旭川

札幌にいる間に旭川市の「旭山動物園」へ一日がかりで行ってきた、以前に一度訪ねたことがあるが時間が限られていたのでもう一度行きたかった、子供たちは勿論のこと爺さん婆さんも本当に楽しめる。
私は商売がら動物が好きだから、いろんな所で動物園を見てきている、海外に出たときでも機会があれば覗いてきた、そのなかでも「旭山動物園」はユニークだ。

普通、動物園では動物たちは狭い檻のなかでつまらなそうに隅でかたまっている場合が多い、まるで囚われの身を嘆いているようだ、生き生きとした姿を見せるのは運良く餌やりの時間にぶつかった時くらいだ、だがそのチャンスは少ない、たとえ珍しい動物でも一度見ればもう結構となりやすいものだが、この動物園は違う。

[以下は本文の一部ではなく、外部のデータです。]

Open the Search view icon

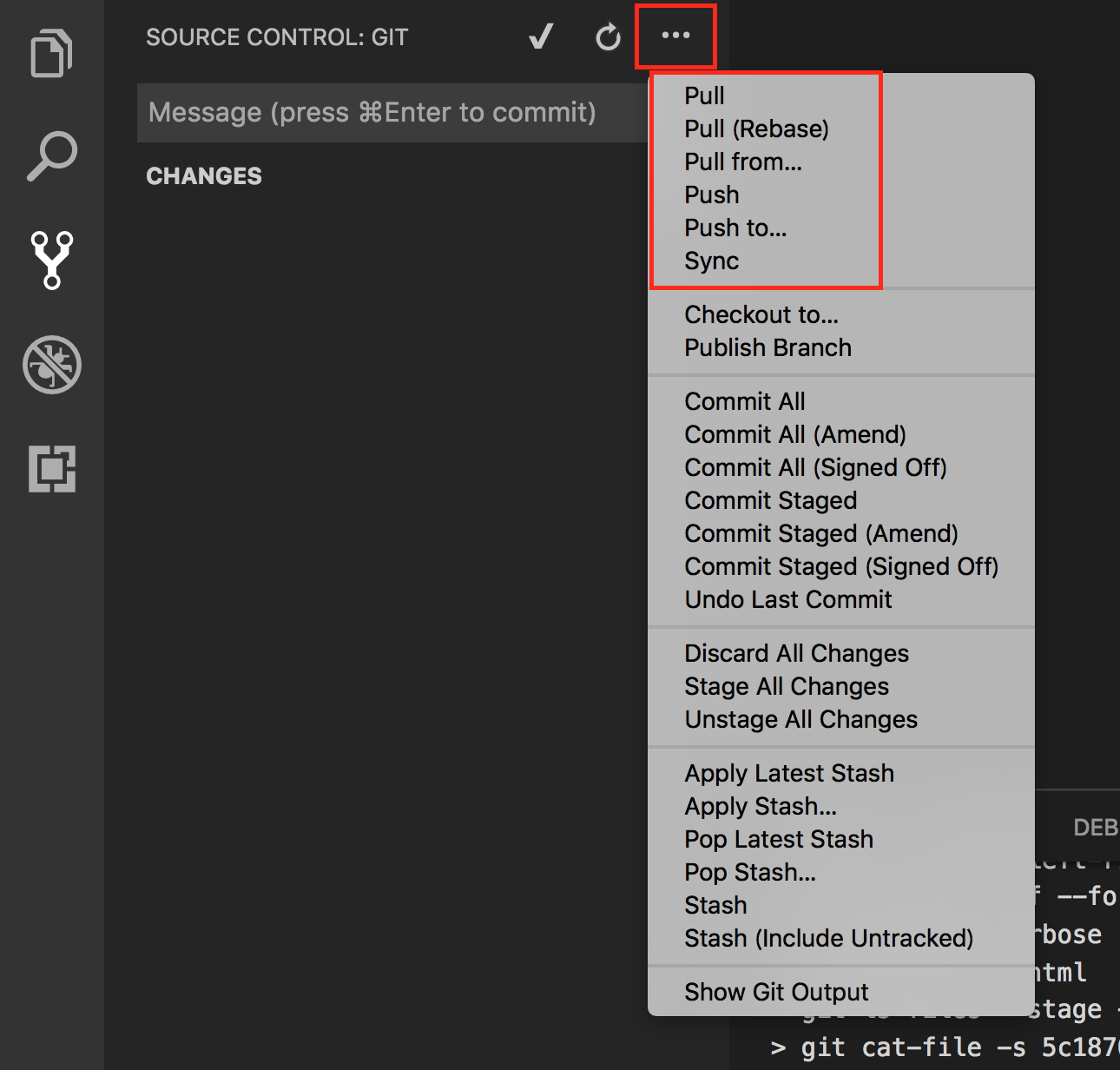click(51, 156)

オラウータンの飼育小屋の前で足が釘づけになった、30メートルもあろうかむき出しの櫓の上をロープつたいに巨大なオラウータンのオスが餌場に移動していた、5年ほどまえボルネオ島コタキナバルに住む甥っ子を訪ねたとき密林のなかで野生のオラウータンを見たことがある、その保護をかねて密林のなかに餌場をもうけ定時に餌を与えていた、時間になると密林のどこからともなく野生のオラウータンが現れた、その野性味と精悍さとは勿論比べようもないが、ここ「旭山動物園」はとにかく動いている動物を近くで見れるような工夫がなされている、訪ねるたびに動物たちは違う表情を見せてくれる、また訪ねてみたくなる理由の一つであろう。

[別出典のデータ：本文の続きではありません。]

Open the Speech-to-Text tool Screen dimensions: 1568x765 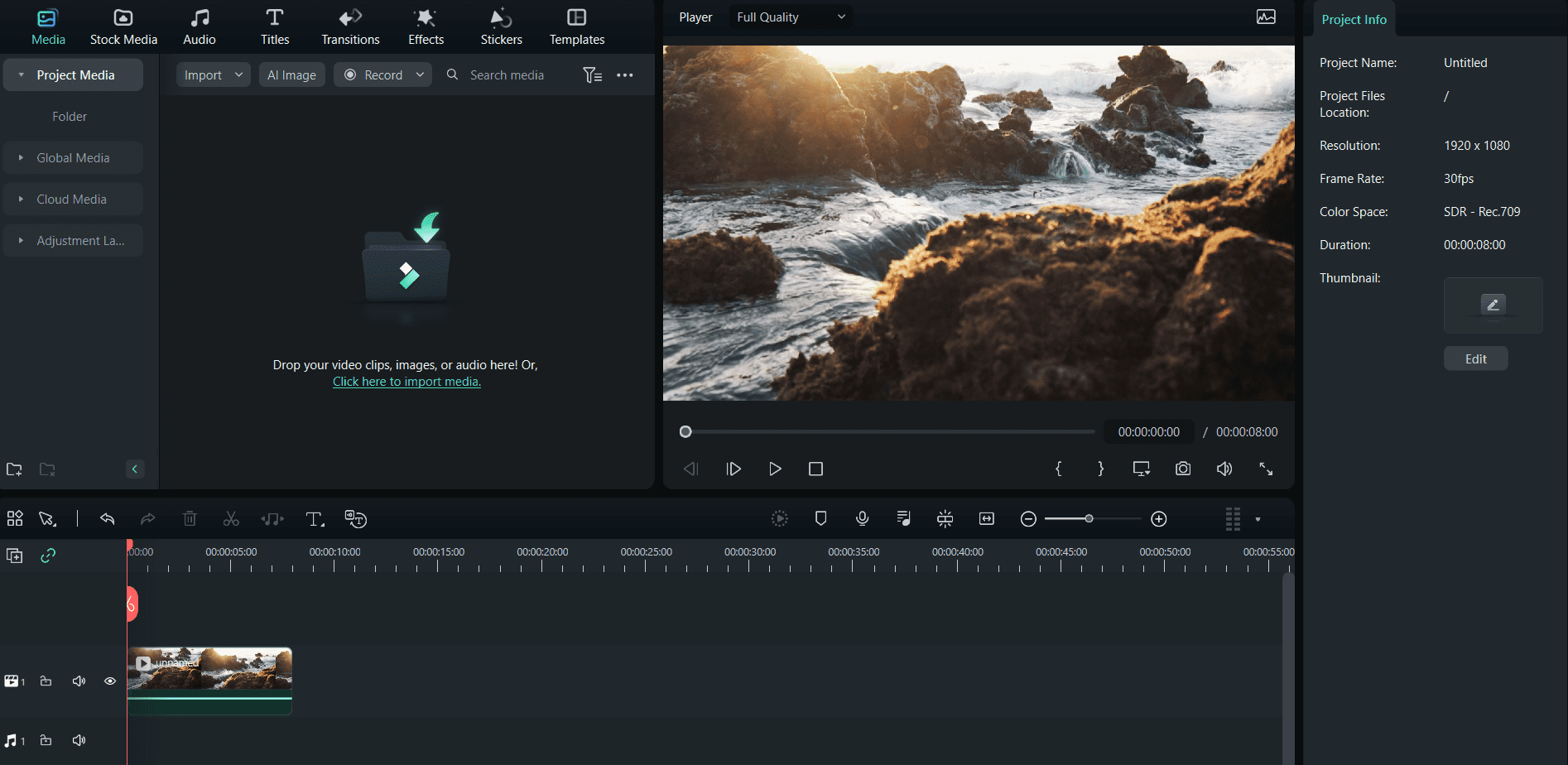point(356,518)
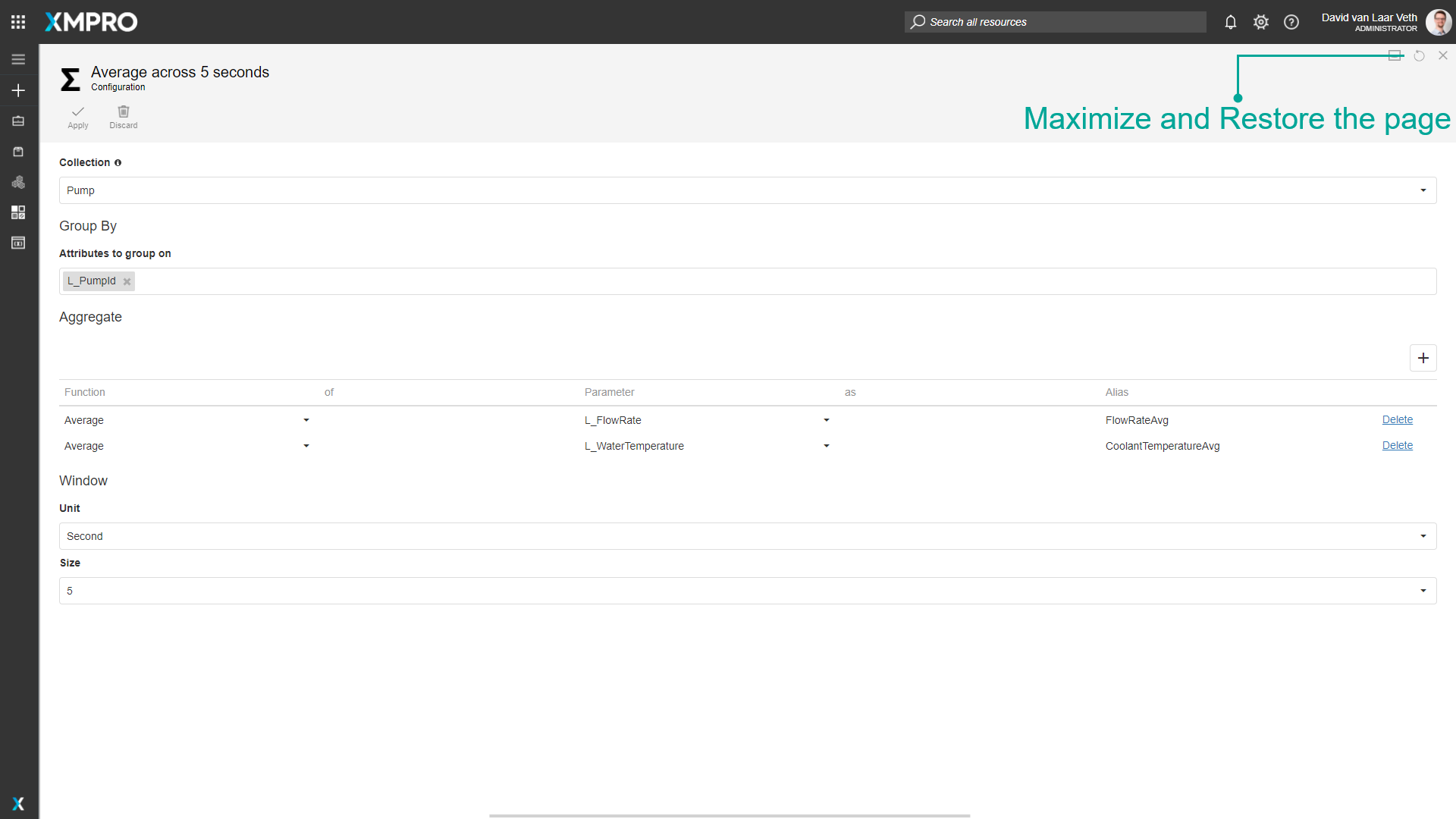The width and height of the screenshot is (1456, 819).
Task: Expand the hamburger sidebar menu
Action: click(x=18, y=59)
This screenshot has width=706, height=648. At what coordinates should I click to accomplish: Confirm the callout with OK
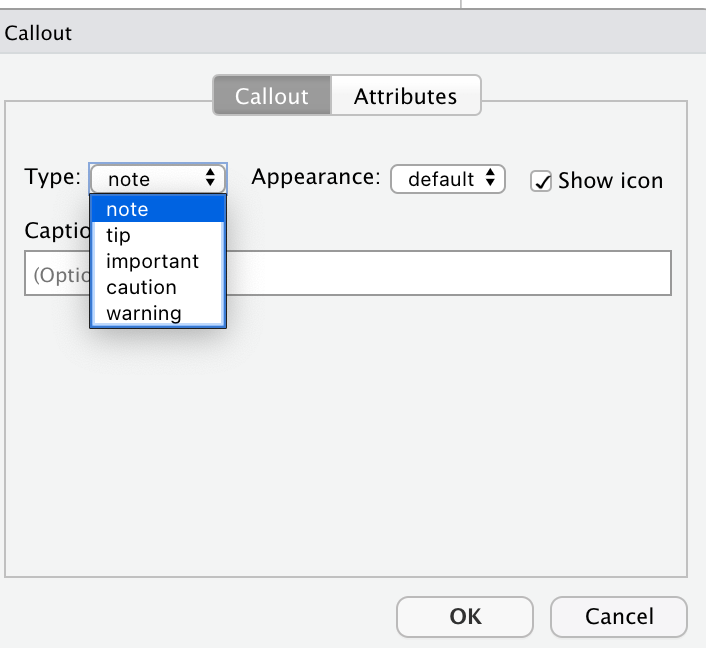465,617
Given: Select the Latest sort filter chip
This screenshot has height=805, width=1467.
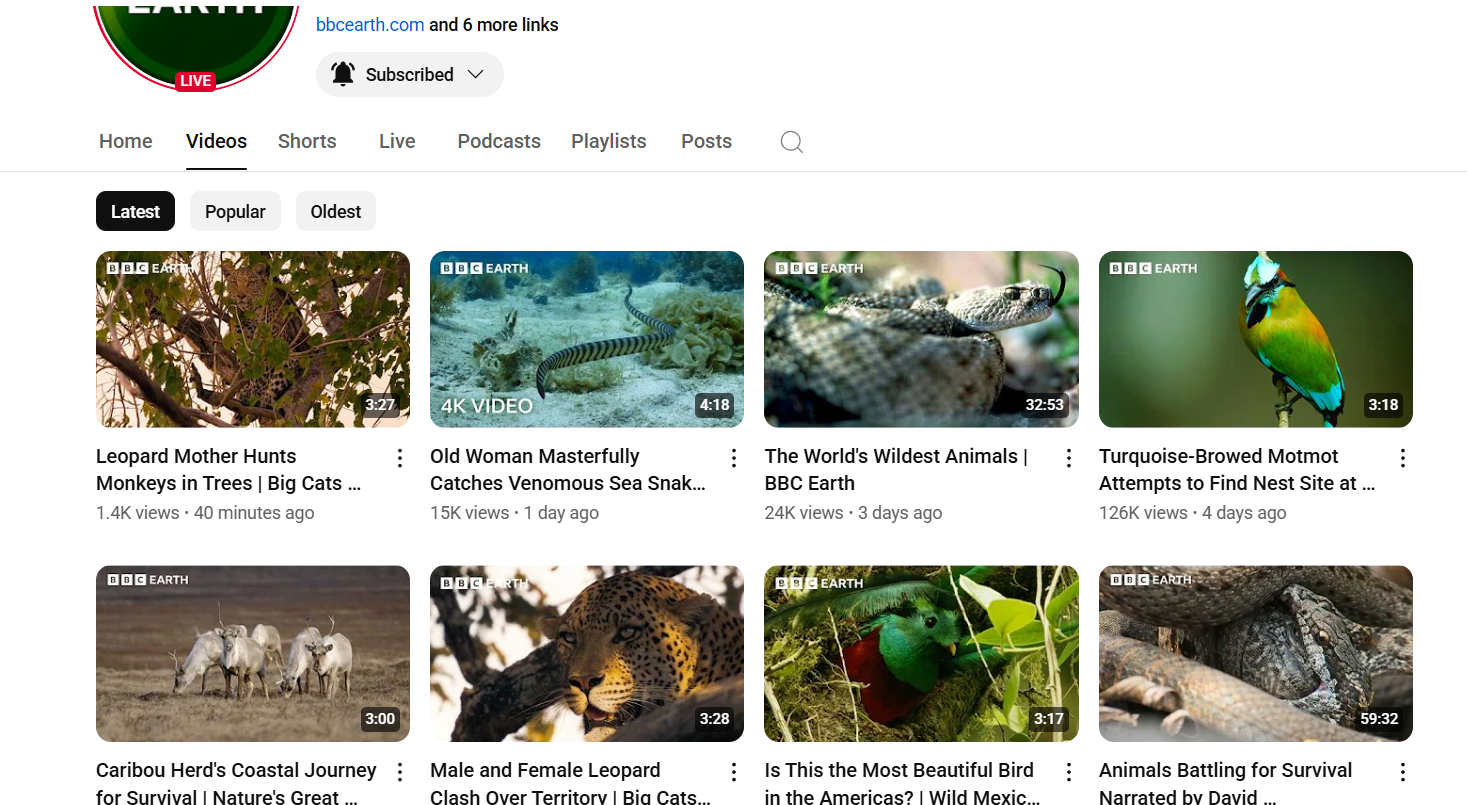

今でこそ入場者数は東京上野動物園に次ぐそうだが、聞けば閉園寸前の危機に追い込まれてから、新しいシステムの動物園に生まれ変わったのだという、そこには大きなドラマがあったのであろう、日本最北の特別に珍しい動物がいるわけでもない普通の動物園が一大変身したドラマはどんな仕事をしている人でも興奮させずにはいない、機会があればまた訪ねたい動物園だ。